I pressed the buttons on the microwave. Nothing. I mashed on them harder, still nothing. Oh right, I didn’t plug it back in. Facepalm. In goes the plug, in goes the plate, in goes the put of numbers, forty-five seconds, start. I stared as the plate started to rotate.
I suddenly heard a scream from downstairs. It was a full three seconds before I blinked out of my trance, looking around. Wasn’t me, what was it? ‘Cause it wasn’t me, whatever it was.
Except, indirectly, it was.
It took a few moments for me to smell the smoke. My antennae twitched, and a hand reflexively went to each. In a moment, they disintegrated, as well as my two free arms and wings. By the time I ran to and unlocked my door, I was back in human form, ready to pretend I was panicking as I ran out of the dorm.
“What the fuck’s going on?” I said to a fellow cheerleader as we passed through the dorm lobby.
“That jackass Kent microwaved a fork again, and set half the dorm on fire!”
“Seriously?
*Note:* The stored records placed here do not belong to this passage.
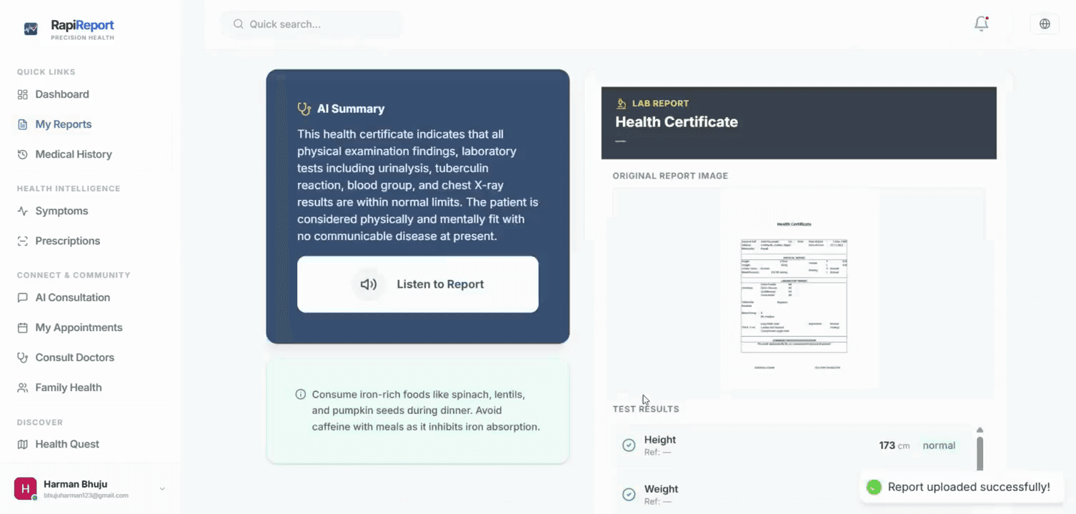
Task: Click the microscope icon next to LAB REPORT
Action: (621, 104)
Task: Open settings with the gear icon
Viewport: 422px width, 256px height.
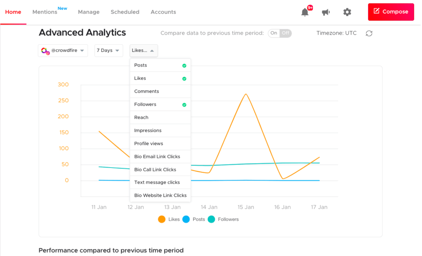Action: [x=347, y=12]
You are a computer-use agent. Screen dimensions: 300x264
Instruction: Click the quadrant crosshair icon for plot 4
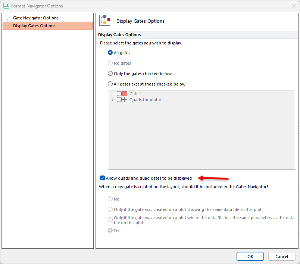125,100
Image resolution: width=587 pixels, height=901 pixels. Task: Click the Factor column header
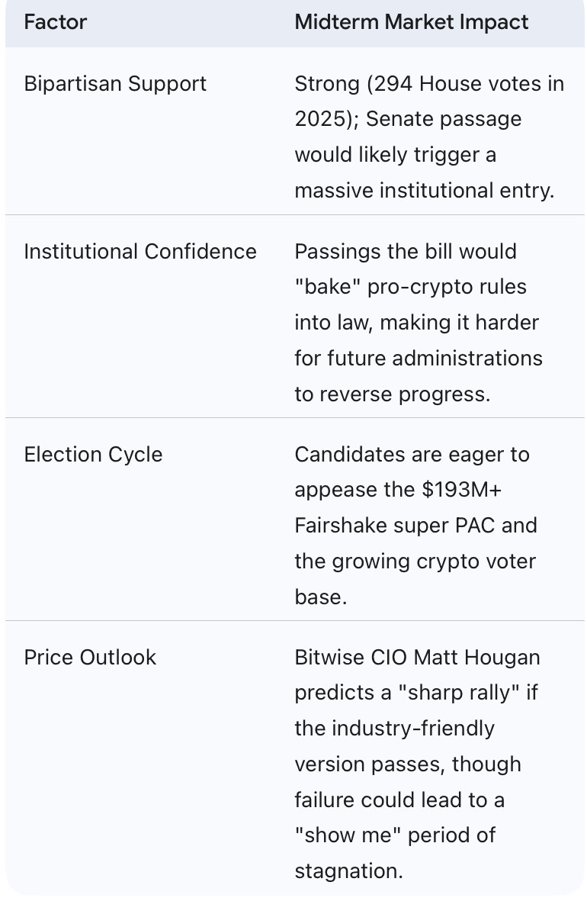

I told him to stop that shit!”
“Why didn’t the smoke alarm go off?!”
I winced at the sounds of several voices shouting over eachother. I barely noticed someone tug my shirt slightly.
“Yooooo, what happened to your shirt?”
I instinctively pulled away from the guy that grabbed at my top. Knew I was forgetting something. There was a hole on each side, a couple inches below each sleeve and exposing my bra underneath. Not like my second pair of arms could fit with the first in the sleeves. Fast thinking isn’t my forte, damnit.
“Uh, I was like, playing around with an idea for a halloween costume.”
“What the fuck, Ally? That top’s school prop!” one of the other girls said. I groaned.
“I know, I know, I’ll pay for it, jeez…”
While talk returned to the fire and the dumbass that caused it, I sidled back inside the dorm building. The lights were all on, even the lamp that’d been retired to a back corner since every bulb put in it would flicker. The smoke detectors’ lights were out. Apparently those couldn’t handle the power surge I caused, and dickwad Kent had to be somehow lazier than me about microwave safety.
Gotta make a note to ‘harvest’ him later…
Uh… That’s not what it sounds like.
Oh right, the h’dogs. I ran upstairs. The ‘dogs... Had all burst, with cheese splattered around the microwave itself. Whatever wasn’t splayed open was mostly blackened with char from its own juices. Maybe Kent was even less to blame than I thought... Maybe Lucifer’s favor was just as frighteningly powerful as it was cracked up to be.